By | Published: May 3, 2022 | Last updated on May 18, 2023

In the beginning, all was dust and gas. For a while, anyway — until a great gas cloud, called the solar nebula, in what would become our solar system gradually condensed. Then came the Sun. Eventually, the closer, hotter protoplanets collected heavy metals floating around and became the terrestrial planets (Mercury, Venus, Earth and Mars) and the more distant protoplanets, in turn, became the gas giants (Jupiter, Saturn, Uranus and Neptune).

How Earth ended up with its volatile chemicals — composed of elements like hydrogen that can easily transform into lightweight gases and vapors — has therefore been something of a mystery. In particular, Earth’s persistent supply of a rare form of helium, called helium-3, has posed a challenge. Most of it was created shortly after the Big Bang, and its supply isn’t replenished on Earth. Yet mid-ocean ridges steadily leak about 4 pounds of it into the atmosphere each year.
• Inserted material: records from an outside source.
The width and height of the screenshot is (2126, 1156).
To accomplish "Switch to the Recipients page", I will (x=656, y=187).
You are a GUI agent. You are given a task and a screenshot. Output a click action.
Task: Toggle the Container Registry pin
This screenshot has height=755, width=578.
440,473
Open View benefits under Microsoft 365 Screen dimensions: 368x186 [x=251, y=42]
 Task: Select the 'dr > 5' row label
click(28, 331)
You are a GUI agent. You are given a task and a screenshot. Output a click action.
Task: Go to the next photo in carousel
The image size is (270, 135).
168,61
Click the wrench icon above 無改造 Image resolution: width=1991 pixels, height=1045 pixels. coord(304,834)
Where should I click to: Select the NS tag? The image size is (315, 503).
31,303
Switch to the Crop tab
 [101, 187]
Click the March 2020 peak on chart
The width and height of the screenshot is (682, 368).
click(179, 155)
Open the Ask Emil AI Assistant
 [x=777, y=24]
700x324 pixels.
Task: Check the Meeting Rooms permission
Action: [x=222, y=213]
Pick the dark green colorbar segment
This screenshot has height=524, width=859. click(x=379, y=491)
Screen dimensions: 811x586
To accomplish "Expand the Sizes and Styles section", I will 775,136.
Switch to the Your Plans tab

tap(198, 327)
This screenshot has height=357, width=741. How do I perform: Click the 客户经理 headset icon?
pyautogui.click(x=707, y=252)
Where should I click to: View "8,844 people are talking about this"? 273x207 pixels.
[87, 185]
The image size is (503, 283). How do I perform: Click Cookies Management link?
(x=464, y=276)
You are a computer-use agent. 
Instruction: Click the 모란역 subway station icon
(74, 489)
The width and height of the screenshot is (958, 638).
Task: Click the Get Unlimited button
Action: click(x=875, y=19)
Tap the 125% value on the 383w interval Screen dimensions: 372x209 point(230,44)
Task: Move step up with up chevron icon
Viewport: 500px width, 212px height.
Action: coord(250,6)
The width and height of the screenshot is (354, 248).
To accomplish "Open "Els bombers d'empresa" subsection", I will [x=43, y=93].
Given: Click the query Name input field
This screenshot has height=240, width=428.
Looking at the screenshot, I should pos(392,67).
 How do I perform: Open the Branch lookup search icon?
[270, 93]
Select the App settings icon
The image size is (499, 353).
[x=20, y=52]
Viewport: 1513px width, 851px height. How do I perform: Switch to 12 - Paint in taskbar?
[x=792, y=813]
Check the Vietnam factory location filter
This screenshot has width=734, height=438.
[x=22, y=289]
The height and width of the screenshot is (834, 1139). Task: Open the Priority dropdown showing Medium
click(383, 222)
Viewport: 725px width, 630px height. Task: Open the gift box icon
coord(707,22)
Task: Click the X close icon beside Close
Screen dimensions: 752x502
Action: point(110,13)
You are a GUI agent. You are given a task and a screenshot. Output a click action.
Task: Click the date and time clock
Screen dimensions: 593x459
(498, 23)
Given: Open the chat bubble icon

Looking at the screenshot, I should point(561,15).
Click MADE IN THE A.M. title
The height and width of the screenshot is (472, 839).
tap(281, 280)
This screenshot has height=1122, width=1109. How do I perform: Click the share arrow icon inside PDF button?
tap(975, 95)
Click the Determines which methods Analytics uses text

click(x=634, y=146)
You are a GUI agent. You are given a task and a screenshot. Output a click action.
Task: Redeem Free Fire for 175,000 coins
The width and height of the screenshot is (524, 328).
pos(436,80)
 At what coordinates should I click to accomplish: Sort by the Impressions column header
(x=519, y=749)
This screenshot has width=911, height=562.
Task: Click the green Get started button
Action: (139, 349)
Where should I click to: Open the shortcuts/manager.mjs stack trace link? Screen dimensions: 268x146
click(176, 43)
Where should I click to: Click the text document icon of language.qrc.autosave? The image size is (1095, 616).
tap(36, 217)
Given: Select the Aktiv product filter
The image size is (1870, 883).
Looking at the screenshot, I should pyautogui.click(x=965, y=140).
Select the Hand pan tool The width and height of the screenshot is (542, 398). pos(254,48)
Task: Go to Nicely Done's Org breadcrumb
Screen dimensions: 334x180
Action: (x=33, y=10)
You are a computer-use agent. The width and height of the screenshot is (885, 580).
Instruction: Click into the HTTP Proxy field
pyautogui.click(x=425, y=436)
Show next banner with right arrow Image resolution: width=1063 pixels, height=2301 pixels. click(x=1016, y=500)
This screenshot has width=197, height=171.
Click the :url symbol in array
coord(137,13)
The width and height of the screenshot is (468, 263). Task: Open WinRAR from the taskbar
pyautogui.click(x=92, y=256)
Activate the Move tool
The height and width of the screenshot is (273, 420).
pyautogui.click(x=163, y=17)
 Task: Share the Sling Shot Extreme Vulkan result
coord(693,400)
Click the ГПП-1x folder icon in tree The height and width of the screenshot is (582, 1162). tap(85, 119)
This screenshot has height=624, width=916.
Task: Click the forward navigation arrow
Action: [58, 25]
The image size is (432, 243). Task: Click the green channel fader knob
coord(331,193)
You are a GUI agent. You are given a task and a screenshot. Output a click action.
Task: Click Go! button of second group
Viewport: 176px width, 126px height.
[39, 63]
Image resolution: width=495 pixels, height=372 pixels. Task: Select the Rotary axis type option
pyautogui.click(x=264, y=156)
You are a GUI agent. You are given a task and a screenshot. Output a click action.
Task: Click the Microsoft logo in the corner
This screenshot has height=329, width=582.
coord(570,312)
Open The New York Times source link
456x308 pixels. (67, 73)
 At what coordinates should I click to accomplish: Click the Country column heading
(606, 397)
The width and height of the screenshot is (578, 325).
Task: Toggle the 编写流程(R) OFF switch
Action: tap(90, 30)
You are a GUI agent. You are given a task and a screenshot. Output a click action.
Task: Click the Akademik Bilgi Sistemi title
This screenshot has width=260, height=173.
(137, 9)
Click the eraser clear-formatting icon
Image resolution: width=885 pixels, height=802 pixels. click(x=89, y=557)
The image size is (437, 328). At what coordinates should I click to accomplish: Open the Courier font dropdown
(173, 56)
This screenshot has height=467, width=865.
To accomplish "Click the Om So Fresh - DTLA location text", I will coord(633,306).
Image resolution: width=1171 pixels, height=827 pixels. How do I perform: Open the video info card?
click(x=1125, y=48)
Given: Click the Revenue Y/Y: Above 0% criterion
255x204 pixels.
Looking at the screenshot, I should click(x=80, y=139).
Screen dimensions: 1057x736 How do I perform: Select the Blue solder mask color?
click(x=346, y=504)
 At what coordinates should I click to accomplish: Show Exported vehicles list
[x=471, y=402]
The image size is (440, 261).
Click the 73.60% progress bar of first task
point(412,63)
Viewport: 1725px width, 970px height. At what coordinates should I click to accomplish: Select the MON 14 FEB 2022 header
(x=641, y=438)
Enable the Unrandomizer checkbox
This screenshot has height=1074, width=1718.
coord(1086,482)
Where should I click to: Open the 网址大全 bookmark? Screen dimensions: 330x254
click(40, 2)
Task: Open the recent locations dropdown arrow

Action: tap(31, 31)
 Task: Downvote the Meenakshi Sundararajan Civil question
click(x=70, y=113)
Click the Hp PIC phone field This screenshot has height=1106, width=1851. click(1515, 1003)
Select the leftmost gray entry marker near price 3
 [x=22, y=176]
Two theories have prevailed. Either Earth’s volatiles were delivered by asteroids, or they were delivered by comets. But there is an older and more controversial theory: The solar nebula itself may have delivered primordial helium-3 into the planet’s core, says stable isotope geochemist Zachary Sharp, director of the Stable Isotope Centre at the University of New Mexico.

Nebular origins

If the Earth had acquired over a third of its final mass while the solar nebula was still intact, it would have formed an atmosphere dense in hydrogen and helium. Under high pressures, however, those gases might have dissolved in the molten lava that covered the planet’s surface — like carbon dioxide dissolving in soda when forced under pressure into a can, says Sharp. From there, the helium-3 could’ve diffused through the earth, even reaching down into the planet’s core.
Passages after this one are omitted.